In a few hours, I will mix myself a dirty gin martini with three olives, settle into my favorite chair and watch the premier episode of this season’s NBC series, “Who do you think you are?” I mention the martini because, for some reason, I started drinking them on Friday evenings after a long day at work, and coincidentally, about the time that the NBC series first started nearly two years ago. That’s the same time I became motivated to start researching my own family history.
I’ve always had a passing interest in my family tree. I can’t say I was ever as interested in New Mexico history – until now. It has become obvious that I had to understand New Mexico history in order to put my own family history into the proper context. For example, I am currently reading “Gateway to Glorieta,” a history of Las Vegas, NM, by Lynn Perrigo. With each page, I’m beginning to have a better understanding of what my Gallegos, DeTevis, Cordova, Alires, Trujillo and many other ancestors were going through at the turn of the century: The arrival of the railroad; constant drought and, ironically, deadly floods in 1903 and 1904; frequent, deadly bouts of smallpox; out-of-control fires the destroyed buildings nearly as fast as they were erected on the Las Vegas plaza; rough-and-tumble political battles; and the Rough Riders campaign in Cuba, among many other events.
Despite my passing interest in my own history, I never really did much about it. Like many people, I waited too long to start my research, and missed valuable opportunities to gather and appreciate information that I only could have found from my grandparents. I shouldn’t say “too late,” because I still have my Grandma Rise. I also have pretty good memories of the many stories that my Grandpa Louie told me. But my Grandpa Carlos died in 1980, and I wish I had the chance to talk to him about his family history, his service during World War II and his career as a painter in Los Alamos and a mailman in Las Vegas. Likewise, I regret not talking more with my Grandma Lola, who died in 2000, about her family. I recently discovered old photos from her cousins and nieces and nephews that were sent to her and to her mother. Since I didn’t know any of those relatives, I had to crop the photos, upload them to my family tree on Ancestry.com and compare them with information gleaned from obituaries, census, marriage records and baptismal records. Now I have a better idea of the family tree on my Grandma Lola’s side of the family; but I don’t really know many of the family stories.

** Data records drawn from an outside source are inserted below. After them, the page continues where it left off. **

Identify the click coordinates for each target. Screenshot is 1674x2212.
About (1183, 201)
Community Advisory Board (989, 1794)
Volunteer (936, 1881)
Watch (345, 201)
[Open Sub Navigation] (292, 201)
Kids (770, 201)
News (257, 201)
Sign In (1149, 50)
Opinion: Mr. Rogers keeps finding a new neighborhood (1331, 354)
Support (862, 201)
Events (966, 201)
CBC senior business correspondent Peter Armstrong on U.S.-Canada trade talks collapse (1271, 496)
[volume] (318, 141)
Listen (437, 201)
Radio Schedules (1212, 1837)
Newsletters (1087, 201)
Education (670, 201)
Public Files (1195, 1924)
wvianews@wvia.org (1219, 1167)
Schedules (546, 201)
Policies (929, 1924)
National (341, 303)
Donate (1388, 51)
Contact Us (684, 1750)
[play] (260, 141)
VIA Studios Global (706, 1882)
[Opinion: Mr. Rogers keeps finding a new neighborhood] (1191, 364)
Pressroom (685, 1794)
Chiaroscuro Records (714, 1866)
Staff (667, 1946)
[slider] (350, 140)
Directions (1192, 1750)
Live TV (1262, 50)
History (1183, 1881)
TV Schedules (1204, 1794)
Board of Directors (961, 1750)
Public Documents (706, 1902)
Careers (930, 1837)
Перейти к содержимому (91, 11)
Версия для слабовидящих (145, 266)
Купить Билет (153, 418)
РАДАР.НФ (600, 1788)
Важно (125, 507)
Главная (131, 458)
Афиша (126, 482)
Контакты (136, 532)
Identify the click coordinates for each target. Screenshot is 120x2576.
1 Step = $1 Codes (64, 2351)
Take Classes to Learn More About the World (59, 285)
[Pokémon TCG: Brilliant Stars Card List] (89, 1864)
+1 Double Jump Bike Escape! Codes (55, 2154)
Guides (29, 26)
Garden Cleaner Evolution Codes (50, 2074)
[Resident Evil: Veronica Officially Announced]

In any case, I now know that those family stories, records and photos may still be out there, if only I continue to probe and exercise patience. I also know that Ancestry.com is a valuable tool.
When I first watched the NBC program in 2010, I was fascinated by the compelling stories of the celebrities whose genealogy was expertly laid out in a way that you can only find on TV. Still, I got caught up in the marketing campaign, and went online to check see what I could find. I immediately figured out the appeal: you had to pay to be a member of the online service, and once you successfully track down ancestors, you’re hooked. At least I was hooked, and apparently many others continue to join the successful web site.
I continued to make progress online, but also moved quickly to the more tedious, but also alluring, side of genealogy research – physically going to the library and state archives to read through hundreds of records.
I’ve come across some people who think online research through sites like Ancestry.com is the ultimate research tool. I’ve also heard some traditional researchers who refuse to embrace the technology. Obviously, I believe the more tools we can access, the better.
Since watching that first episode of “Who do you think you are?” I now have about eight large binders full of records -- all backed up and organized on my computer. And I don’t have plans to slow down my research. For now, I’ll mix that martini and enjoy learning about Marin Sheen’s family history.